There are also a number of very obvious mistakes on the laminated, printed menus they have on the tables. You would have thought that someone would have checked those more carefully at least. I can only assume that the owners printed and laminated the menus themselves. Otherwise, I hope that any reputable local printer would have picked up on them.
I think the owners are Eastern European, so English is probably not their first language, but most of the staff are English.
I was with a couple of friends who are retired Primary school teachers and when I pointed out the above, this led to a discussion about the general decline in standards of written English. They agreed with me that one major problem is the fact that many of today's teachers were never taught English grammar and spelling when they were in school (or even during teacher training).
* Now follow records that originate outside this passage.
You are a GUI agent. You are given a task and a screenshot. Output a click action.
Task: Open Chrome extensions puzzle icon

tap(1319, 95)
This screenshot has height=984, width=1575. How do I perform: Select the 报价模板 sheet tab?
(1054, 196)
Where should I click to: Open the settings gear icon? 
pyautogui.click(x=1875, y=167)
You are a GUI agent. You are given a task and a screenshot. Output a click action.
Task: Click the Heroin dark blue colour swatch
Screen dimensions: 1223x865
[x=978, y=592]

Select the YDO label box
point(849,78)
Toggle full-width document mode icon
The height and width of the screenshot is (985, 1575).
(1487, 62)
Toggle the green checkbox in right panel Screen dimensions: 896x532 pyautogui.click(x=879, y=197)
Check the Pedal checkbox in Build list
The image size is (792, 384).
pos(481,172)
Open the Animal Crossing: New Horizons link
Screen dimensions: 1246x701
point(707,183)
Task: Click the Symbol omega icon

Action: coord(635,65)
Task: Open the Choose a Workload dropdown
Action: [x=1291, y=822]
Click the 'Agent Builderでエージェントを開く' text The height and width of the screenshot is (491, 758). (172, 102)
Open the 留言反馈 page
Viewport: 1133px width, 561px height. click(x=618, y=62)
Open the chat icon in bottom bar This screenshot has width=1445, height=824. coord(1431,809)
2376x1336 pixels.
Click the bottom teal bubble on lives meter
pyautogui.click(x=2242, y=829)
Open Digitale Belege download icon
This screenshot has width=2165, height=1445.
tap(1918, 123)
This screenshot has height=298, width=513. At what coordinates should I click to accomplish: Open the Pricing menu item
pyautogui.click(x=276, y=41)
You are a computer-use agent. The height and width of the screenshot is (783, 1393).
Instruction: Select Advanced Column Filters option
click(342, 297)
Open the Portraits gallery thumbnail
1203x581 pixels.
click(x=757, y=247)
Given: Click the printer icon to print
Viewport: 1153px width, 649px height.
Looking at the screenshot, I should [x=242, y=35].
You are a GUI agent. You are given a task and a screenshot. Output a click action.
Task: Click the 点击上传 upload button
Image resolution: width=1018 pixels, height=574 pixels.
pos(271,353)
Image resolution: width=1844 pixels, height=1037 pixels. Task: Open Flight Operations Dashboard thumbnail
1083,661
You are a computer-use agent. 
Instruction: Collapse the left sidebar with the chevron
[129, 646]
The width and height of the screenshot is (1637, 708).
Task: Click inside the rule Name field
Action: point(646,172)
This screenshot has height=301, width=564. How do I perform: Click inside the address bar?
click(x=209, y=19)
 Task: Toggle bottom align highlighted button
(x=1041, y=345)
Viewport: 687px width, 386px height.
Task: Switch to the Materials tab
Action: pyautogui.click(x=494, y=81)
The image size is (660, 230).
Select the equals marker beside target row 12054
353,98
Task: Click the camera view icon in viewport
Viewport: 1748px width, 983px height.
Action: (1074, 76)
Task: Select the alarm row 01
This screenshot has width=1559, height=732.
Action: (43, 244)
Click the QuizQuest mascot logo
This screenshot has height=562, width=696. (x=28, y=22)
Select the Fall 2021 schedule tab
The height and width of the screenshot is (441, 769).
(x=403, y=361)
So it would be unrealistic to expect them to be able to teach the importance of using correct written English.
When I was a student 40 years ago, I can remember a serious discussion at the Faculty of Arts board (of which I was a student member for a year) about the possibility of introducing basic literacy tests for applicants (not just those whose first language was not English).
So perhaps, the problem has been around for longer than I think. Especially bearing in mind the fact that it was the Faculty of Arts, not the Faculty of Science. Apologies to any scientists on here, but my experience was that the standard of written English amongst Arts students was generally higher than that amongst Science students. Perhaps because we had to write long essays, which generally Science students didn't.